===== Data to use
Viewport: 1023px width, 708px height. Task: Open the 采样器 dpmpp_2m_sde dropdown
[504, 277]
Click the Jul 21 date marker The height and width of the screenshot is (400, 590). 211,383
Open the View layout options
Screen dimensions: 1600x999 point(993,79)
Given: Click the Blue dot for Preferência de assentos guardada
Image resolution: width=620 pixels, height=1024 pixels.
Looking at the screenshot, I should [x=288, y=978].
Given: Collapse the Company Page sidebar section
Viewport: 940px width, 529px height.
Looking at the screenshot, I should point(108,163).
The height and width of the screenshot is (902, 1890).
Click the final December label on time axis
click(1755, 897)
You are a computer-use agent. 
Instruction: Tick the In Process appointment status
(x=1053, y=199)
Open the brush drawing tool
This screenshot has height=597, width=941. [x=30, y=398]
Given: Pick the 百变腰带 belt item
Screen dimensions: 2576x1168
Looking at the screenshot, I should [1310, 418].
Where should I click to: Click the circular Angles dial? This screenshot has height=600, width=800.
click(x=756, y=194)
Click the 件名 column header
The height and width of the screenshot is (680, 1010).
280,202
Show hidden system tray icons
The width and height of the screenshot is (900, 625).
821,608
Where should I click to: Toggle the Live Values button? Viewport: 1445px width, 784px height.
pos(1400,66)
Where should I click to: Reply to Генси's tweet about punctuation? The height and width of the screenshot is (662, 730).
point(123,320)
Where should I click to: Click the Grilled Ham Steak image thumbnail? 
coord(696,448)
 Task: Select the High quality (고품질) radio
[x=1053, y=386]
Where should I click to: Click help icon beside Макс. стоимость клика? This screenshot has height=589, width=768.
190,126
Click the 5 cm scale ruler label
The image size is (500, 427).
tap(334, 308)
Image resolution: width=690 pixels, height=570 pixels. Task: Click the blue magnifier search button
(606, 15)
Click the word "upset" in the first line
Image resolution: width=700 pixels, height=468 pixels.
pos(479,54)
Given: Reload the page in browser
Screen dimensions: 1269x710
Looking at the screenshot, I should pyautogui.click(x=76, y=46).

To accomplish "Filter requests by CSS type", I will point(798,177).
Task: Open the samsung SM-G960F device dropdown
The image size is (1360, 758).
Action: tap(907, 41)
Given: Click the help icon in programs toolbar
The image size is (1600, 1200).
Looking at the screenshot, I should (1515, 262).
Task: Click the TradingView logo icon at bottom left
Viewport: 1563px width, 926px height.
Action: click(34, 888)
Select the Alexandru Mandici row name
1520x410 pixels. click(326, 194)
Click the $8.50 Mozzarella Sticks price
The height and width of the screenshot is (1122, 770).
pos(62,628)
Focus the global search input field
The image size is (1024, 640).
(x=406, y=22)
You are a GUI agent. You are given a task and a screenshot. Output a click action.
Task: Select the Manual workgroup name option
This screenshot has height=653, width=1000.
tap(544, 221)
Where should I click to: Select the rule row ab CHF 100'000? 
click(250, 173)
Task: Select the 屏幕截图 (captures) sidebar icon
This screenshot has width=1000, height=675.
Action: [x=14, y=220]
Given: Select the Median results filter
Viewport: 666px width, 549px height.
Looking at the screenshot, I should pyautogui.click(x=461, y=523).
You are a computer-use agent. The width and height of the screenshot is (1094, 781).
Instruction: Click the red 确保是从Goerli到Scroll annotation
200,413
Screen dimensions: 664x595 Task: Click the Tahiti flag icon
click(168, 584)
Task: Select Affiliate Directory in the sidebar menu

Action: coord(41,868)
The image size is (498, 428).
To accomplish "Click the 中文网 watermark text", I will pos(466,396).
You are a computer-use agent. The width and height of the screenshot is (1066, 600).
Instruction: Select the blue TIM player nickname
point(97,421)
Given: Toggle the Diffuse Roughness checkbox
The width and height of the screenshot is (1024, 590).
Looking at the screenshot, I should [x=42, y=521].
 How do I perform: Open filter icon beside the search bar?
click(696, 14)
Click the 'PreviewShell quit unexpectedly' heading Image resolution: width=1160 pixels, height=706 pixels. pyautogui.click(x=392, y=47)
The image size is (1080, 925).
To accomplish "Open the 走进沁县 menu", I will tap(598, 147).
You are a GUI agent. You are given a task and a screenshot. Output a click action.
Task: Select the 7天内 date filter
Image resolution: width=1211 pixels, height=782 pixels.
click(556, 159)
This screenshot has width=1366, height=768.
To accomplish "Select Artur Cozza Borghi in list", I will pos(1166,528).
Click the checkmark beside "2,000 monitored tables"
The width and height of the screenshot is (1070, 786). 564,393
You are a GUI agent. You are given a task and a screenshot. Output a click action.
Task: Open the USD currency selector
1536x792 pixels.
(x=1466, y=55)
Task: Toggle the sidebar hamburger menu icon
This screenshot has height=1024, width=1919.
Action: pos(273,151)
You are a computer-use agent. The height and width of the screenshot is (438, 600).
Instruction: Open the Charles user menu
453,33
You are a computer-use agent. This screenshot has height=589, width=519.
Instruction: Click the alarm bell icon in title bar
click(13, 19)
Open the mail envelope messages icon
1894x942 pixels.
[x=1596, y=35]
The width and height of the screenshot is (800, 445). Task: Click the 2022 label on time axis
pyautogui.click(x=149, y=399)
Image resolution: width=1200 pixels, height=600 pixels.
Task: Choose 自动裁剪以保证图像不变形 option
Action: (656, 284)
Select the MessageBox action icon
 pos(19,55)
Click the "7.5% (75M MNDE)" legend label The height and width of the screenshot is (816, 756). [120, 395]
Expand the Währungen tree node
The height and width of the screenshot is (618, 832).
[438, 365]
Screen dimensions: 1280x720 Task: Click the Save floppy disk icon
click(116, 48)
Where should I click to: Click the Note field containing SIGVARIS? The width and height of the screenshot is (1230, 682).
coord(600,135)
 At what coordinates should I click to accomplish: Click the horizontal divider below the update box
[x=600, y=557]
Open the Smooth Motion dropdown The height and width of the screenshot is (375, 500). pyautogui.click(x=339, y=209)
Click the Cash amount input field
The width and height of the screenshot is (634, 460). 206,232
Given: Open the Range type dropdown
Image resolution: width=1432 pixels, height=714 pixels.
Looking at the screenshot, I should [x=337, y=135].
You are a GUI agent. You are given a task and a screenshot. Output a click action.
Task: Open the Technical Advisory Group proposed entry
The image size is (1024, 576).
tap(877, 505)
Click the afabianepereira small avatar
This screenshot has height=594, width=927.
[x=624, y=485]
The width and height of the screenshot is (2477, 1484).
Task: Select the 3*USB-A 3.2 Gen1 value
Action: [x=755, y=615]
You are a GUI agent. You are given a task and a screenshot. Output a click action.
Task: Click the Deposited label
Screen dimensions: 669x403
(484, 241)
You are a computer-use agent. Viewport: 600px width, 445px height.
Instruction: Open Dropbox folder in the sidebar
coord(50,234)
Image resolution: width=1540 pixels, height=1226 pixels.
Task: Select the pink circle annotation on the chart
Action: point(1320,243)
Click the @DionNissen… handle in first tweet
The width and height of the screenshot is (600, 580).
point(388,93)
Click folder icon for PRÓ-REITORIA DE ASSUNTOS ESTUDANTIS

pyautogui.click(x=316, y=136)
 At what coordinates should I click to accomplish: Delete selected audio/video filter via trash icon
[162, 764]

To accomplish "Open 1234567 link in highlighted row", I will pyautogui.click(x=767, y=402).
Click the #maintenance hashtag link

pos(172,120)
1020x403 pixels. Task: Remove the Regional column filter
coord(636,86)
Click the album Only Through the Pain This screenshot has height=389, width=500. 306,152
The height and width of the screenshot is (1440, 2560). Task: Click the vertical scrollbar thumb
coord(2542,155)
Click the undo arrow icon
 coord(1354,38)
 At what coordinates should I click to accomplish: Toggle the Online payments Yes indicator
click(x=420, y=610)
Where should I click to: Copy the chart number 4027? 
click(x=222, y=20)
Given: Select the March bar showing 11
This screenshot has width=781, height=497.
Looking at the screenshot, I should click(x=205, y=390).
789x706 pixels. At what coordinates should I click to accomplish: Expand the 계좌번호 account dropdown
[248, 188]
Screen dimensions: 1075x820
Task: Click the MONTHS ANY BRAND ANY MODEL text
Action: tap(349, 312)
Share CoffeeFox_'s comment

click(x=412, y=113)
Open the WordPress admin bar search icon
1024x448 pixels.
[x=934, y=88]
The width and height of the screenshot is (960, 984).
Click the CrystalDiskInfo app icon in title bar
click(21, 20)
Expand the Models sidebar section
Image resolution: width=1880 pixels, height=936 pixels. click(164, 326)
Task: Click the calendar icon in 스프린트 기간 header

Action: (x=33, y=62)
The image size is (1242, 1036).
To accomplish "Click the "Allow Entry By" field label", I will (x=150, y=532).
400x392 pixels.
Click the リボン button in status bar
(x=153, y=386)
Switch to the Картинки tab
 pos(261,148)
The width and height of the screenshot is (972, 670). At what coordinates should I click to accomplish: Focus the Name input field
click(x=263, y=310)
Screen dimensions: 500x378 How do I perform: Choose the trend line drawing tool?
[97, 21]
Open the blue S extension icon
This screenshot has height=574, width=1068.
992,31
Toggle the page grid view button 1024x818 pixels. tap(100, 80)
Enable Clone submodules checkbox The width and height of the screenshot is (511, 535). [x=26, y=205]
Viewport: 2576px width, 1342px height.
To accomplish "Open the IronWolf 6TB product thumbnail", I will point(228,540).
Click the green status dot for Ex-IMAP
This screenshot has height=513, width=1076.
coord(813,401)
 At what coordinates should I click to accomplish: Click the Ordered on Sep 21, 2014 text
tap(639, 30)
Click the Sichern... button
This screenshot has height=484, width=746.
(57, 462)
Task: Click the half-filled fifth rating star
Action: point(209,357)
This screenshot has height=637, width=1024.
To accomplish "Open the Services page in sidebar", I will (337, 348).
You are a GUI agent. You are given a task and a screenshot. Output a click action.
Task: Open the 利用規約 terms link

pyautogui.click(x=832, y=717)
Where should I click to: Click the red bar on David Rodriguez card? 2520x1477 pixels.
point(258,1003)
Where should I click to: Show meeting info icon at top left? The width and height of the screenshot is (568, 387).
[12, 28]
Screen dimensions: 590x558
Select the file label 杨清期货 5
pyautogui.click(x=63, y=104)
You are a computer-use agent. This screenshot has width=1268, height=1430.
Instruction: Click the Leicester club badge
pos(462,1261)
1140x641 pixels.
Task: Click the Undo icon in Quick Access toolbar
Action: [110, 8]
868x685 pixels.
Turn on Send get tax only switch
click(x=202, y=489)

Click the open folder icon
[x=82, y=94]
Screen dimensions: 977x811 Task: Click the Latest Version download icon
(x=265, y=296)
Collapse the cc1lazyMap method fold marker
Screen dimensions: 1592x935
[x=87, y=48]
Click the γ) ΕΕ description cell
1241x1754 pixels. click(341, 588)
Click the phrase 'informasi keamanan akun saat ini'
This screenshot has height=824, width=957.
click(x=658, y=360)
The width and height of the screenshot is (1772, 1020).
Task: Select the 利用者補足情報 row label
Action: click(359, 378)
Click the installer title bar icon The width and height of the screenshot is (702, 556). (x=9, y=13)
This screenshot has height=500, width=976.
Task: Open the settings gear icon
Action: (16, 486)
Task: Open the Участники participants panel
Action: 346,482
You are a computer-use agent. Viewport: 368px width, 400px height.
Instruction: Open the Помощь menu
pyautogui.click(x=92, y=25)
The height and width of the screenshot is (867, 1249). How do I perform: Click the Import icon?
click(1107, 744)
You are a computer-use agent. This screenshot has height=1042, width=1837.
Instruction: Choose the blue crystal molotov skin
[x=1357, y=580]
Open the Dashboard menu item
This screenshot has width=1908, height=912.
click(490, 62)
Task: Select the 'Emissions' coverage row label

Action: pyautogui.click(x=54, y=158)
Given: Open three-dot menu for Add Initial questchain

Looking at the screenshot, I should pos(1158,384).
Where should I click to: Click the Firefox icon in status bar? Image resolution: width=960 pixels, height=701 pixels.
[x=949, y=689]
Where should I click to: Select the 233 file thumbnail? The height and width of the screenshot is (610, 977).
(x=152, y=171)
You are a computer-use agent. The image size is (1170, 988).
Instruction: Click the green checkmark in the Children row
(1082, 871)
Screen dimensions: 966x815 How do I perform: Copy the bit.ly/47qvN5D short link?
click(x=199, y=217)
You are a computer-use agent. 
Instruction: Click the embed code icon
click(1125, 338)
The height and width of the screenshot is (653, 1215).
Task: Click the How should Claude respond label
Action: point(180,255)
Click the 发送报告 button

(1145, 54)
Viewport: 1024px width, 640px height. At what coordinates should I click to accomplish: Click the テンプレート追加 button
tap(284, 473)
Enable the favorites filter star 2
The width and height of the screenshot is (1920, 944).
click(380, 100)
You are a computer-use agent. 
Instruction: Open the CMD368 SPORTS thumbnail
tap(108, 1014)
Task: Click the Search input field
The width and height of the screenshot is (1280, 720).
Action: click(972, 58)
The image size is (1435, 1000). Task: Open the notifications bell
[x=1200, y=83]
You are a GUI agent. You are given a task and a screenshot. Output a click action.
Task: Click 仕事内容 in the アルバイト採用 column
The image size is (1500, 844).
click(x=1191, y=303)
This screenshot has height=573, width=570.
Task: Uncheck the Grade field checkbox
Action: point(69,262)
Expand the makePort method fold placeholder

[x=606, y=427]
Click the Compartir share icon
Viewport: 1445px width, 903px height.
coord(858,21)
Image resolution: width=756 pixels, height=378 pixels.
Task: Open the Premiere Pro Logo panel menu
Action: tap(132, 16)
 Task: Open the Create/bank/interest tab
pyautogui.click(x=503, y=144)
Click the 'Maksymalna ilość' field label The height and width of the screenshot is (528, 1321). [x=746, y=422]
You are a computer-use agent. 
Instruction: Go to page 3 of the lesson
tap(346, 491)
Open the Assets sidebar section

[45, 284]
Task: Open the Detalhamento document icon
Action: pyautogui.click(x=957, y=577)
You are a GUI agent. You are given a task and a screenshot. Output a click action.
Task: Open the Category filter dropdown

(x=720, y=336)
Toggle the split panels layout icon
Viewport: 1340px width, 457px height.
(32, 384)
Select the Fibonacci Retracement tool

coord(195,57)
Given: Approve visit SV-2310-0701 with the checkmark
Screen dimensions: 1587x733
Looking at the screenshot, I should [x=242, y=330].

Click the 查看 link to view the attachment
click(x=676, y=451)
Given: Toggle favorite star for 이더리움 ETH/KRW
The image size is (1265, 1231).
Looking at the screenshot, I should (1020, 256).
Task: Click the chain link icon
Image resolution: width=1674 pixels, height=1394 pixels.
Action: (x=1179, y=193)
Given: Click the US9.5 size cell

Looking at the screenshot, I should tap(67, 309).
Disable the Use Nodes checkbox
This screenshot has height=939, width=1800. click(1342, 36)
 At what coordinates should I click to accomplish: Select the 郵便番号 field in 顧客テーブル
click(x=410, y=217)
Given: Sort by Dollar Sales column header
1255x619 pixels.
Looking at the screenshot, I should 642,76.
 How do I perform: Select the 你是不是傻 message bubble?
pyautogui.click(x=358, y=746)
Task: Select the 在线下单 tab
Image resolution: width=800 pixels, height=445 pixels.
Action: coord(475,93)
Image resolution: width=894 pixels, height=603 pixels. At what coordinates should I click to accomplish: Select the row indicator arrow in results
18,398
==========
◆ Work required: Lines above that have "item": copy each of them.

◆ Written reply:
Given: Pick the 百变腰带 belt item
Open the Dashboard menu item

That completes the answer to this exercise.